El pasado domingo corrí la US Ten miller aquí, en Kabul. Hacía un día espléndido y cuando volvía a mi habitación le volví a ver. Estaba sentado en el bordillo de una acera, las manos sobre la cabeza ocultando su rostro. Llevaba su camiseta gris, nuevamente sudada, su pantalón negro y su cinturón reflectante a la cintura. No sé si tomó la salida, no le vi entre los escasos cien corredores que participamos, pero de lo que sí estoy seguro es de que, si lo hizo, no terminó los dieciséis y pico kilómetros de la carrera. Al pasar a su lado levantó la cabeza, me miró y pude ver con nitidez el amargo rostro de la derrota. En ese mismo segundo entendí que, fuera lo que fuese aquello contra lo que llevaba luchando estos meses, finalmente le había vencido. Me hubiera gustado decirle algo. Que, en el fondo, estamos juntos en esto. Decirle que es un honor compartir base y misión con luchadores como él, pero no lo hice. No fui capaz y creo que tampoco hubiera valido de mucho.
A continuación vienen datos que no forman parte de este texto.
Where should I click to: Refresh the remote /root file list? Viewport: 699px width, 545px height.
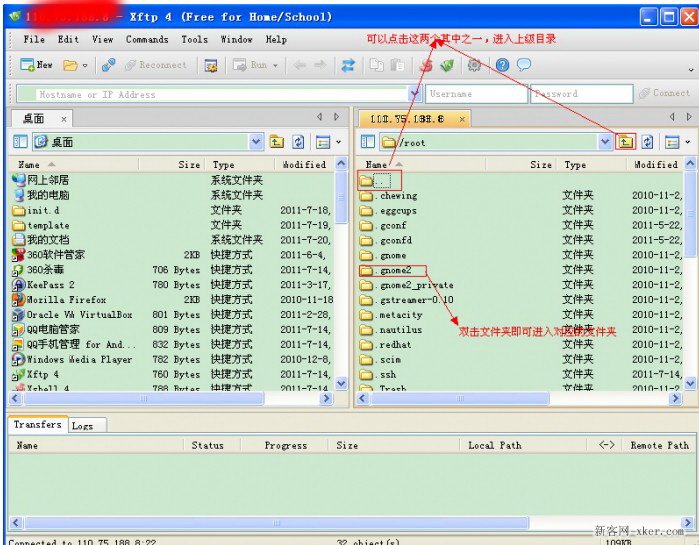[648, 142]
Esa es sólo una más de las "wars inside the war" que se libran todos los días en esta casa de locos. Todos combatimos aquí nuestros fantasmas particulares. Esos espectros de hálito helado que se acercan a tu cama o a tu saco cuando apagas el frontal. Son nuestros enemigos íntimos y con ellos nos batimos con desigual fortuna. El problema está en adónde pueden llevarte las derrotas consecutivas en esas pequeñas batallas personales. A los perdedores los identificas rápidamente. Gente como el pobre desgraciado que el otro día corría haciendo el avión en la calle paralela a la pista o el que se ríe, solo, sentado en un extremo de un comedor abarrotado o el que se pasa horas en cuclillas en el muro de un edificio con la mirada perdida en el infinito o el anciano contratista que desfila de un lado a otro o el alemán que el otro día se atrincheró con la “fusila” en un pasillo o.... Pensad que en bases como Bagram ya hay hasta “mendigos” –trabajadores de bajo nivel que se quedaron aquí colgados de la brocha y que saben que lo que hay fuera es indudablemente peor–.
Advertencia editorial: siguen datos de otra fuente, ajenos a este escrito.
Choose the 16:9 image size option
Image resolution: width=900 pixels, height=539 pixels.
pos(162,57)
Todos ellos están ahí, pero parecen invisibles. Debe de ser que, como cada vez veo menos, me fijo más. O puede que el resto vea lo mismo que yo y prefiera ignorarlo porque les incomoda, no lo sé. Son “carnaca” picada, a un saltito de morder el cañón y volarse la tapa de los sesos en un cuarto de baño. La base está llena de adhesivos con la leyenda "Stop suicide". Cada día que pasa entiendo mejor el porqué. En las fuerzas armadas norteamericanas, el número de suicidios ha superado el año pasado el de bajas en combate. Militares que perdieron su batalla personal, como ese corredor derrotado de mirada vítrea al que no olvidaré jamás.